Round Table - 90 Min

Interventions

Olga Cavalli, will explore the main benefits and challenges of smart cities and IoT in Latin America.

Nicholas Bramble, from Google, will debate Google's recent projects with regard to smart city services and will share his perspective on the future evolutions of this field.

Antti Poikola, from MyData.org, will present the MyData model, stressing its potential for individual empowerment with regard to the control of personal data

Robert Mathews will scrutinise the security challenges and frequent failures of critical infrastructures and so-called “smart” systems

Jean-Philbert Nsengimana, will analyse the potential of smart city services and open data utilisation for African countries in the context of the Smart Africa initiative

Jhessica Reia will discuss the main challenges related to smart city initiatives in the implementation of the New Urban Agenda over the next years.

Luca Belli will analyse some of the challenges related to personal data regulation in the context of Smart Cities, exploring the initial findings of the project “Discrimination vs. Data Control in Brazilian Smart Cities”, run by FGV and supported by the Open Society Foundations

Diversity

The panel is gender-balanced and includes speakers from all UN Regional Groups and all stakeholder groups. Speakers have been chosen for their heterogeneous background and standpoints and for being IGF newcomers thus guaranteeing that fresh ideas and unexplored perspective will be analysed during the session.

The purpose of this session is to identify challenges, opportunities and new data governance models for the organization and provision of smart city services by private companies and public actors while ensuring the protection of citizens’ rights.
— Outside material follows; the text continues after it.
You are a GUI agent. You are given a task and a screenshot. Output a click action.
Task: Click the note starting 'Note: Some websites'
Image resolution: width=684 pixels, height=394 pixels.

The participants will analyse case studies illustrating both success-stories and flagrant failures in the organisation and provision of smart city services. Participants will analyse and compare a selection of existing models in order to identify of good practices and elaborate recommendations on data governance. We propose a discussion aimed at addressing the technical, legal and institutional complexities of existing data governance models in Smart Cities, with a particular focus on the tensions between the use of public data and the protection of personal data. The purpose of the workshop interactions will be to identify best practices in the area of privacy, security, transparency and democratic accountability in the context smart city services.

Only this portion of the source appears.